Once you are comfortable with the basics, it is time to work through the complete set of features that sdhash offers. We will still stick to the command-line utility–client/server operation is discussed in the next chapter.
In the baseline sdhash algorithm, the digests are generated sequentially, with each component filter representing 9-10KB, on average. Such digests are very suitable for objects of up to several MB. For larger targes, such as RAM/drive images, sdhash automatically switches to block mode, which allows for better parallel processing and faster comparisons.
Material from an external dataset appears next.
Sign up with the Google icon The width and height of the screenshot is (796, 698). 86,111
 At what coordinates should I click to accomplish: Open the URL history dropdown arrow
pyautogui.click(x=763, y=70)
In block mode, the target is split into fixed-size blocks (by default, 16KiB), and each one is hashed separately. The size of the block (in KiB) can be specified with the -b [--block-size] option. For example, it is often useful to use a block size of 4KiB for RAM images as it matches the typical page size:
$ sdhash -b 4 ram-capture.dd
The built-in threshold for transitioning to block mode is 16MiB; to disable block mode, specify a block size of zero:
$ sdhash -b 0 ram-capture.dd
Note
Block mode is tuned to work in the 4-16KiB range. Since the granularity of the digests goes down, the results have a somewhat higher false positive rate than the baseline algorithm.
Targets larger than 128MiB are split into 128MiB segments; that is, sdhashing a 256MiB target would result, by default, in 2 hashes.
$ sdhash 256M.rnd
sdbf-dd:03:14:256M.rnd.0000M:134217728: ...
sdbf-dd:03:14:256M.rnd.0128M:134217728: ...
$ sdhash 256M.rnd > 256M.rnd.sdbf
$ sdhash -c 256M.rnd.sdbf 256M.rnd.sdbf
256M.rnd.0000M|256M.rnd.0000M|100
256M.rnd.0128M|256M.rnd.0128M|100
Segmentation is controlled by the -z [--segment-size] parameter, where the size is expressed in MiB.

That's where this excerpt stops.